Agent Mode for Dataflow is a powerful solution for building a render-on-demand production pipeline.
Batch rendering is already powerful, but Agent Mode fully automates your rendering process.
It behaves like a watch folder, but for data.
It periodically scans your connected data source for new input and automatically starts rendering when available.
It can run 24/7 on a dedicated rendering machine, providing an ideal render-on-demand solution for your Adobe After Effects projects.

This opens a world of possibilities!
A common use case is an Asset Order Form (e.g., Google Forms) filled out by a customer with specific preferences for headlines, colors, brand elements, format, length, etc.
This data lands in the connected data source, and the Agent automatically generates the requested video based on your templated After Effects project.

Info

The Agent scans for new data every 15 seconds.

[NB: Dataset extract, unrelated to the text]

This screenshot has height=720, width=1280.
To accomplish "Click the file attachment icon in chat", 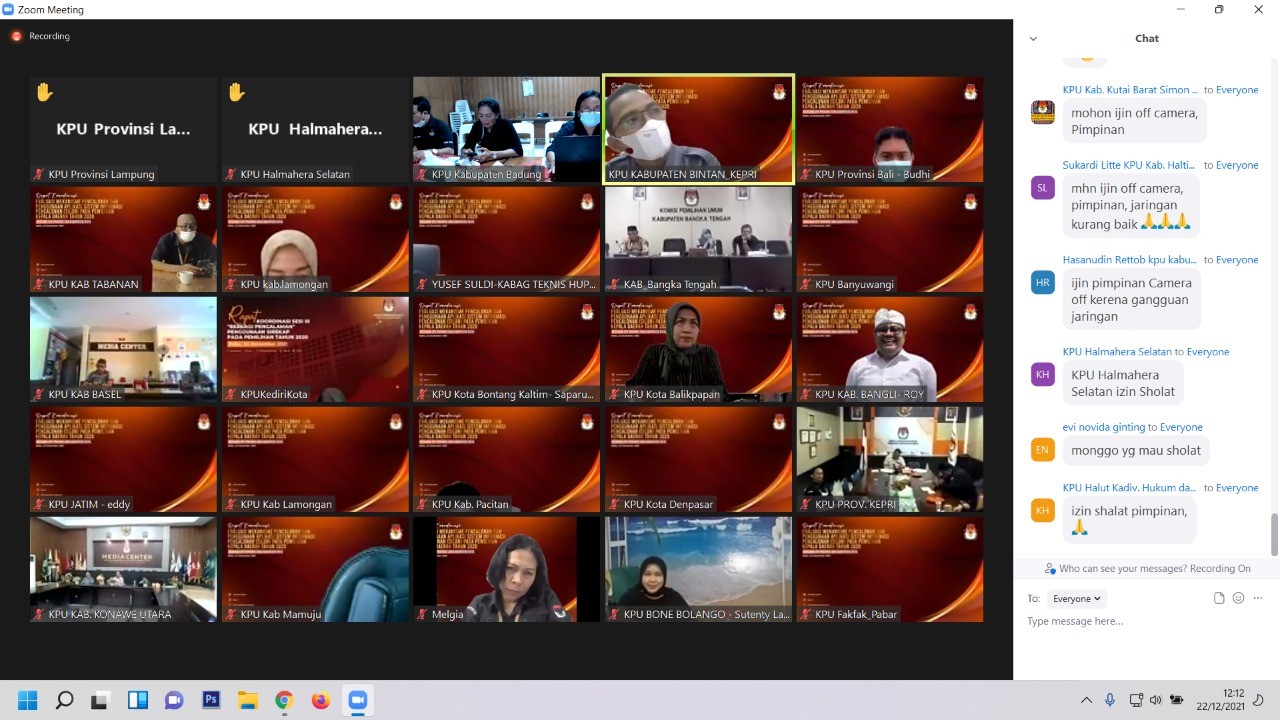I will pos(1219,598).
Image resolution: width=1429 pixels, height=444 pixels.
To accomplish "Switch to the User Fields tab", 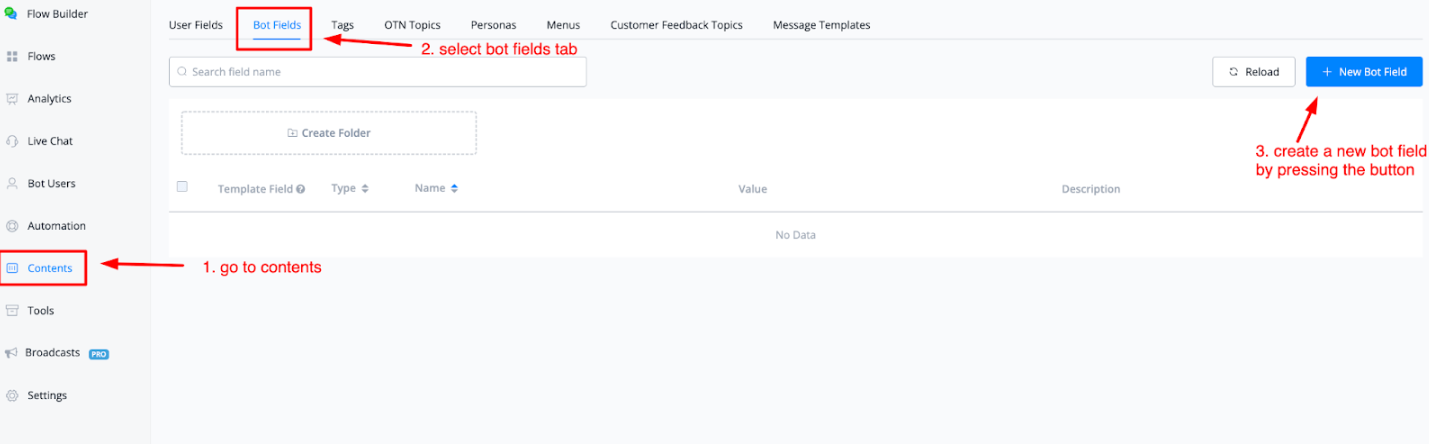I will (x=196, y=25).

Getting the Most Out of Agent Mode

A really big benefit of Agent Mode is that it can monitor more than one data source at a time!
For example, in your Google Sheets selection, you can add as many Google Sheets as you want to your connected sheets selection.
This allows you to make the most of your rendering infrastructure.
Say you have multiple campaigns that are all connected to a front-end user fill-out form.
Each of these campaigns has very different needs of input data, render settings, output destinations, etc., so they all need a different Google Sheet suited to the needed parameters.
Without the ability to connect multiple data sources to Agent Mode, you would need to have multiple machines and Dataflow licenses set up to monitor each data source and render when new data comes in.
That's why connecting the Agent to more than one data source is so powerful, allowing you to squeeze everything out of your rendering Agent🤖.

On the other hand, you can also run multiple Agent instances on the same data source to distribute heavy rendering workloads.

Note

To manage rendering priority, the Agent scans connected data sources from top to bottom, processing the first source with new data before moving to the next.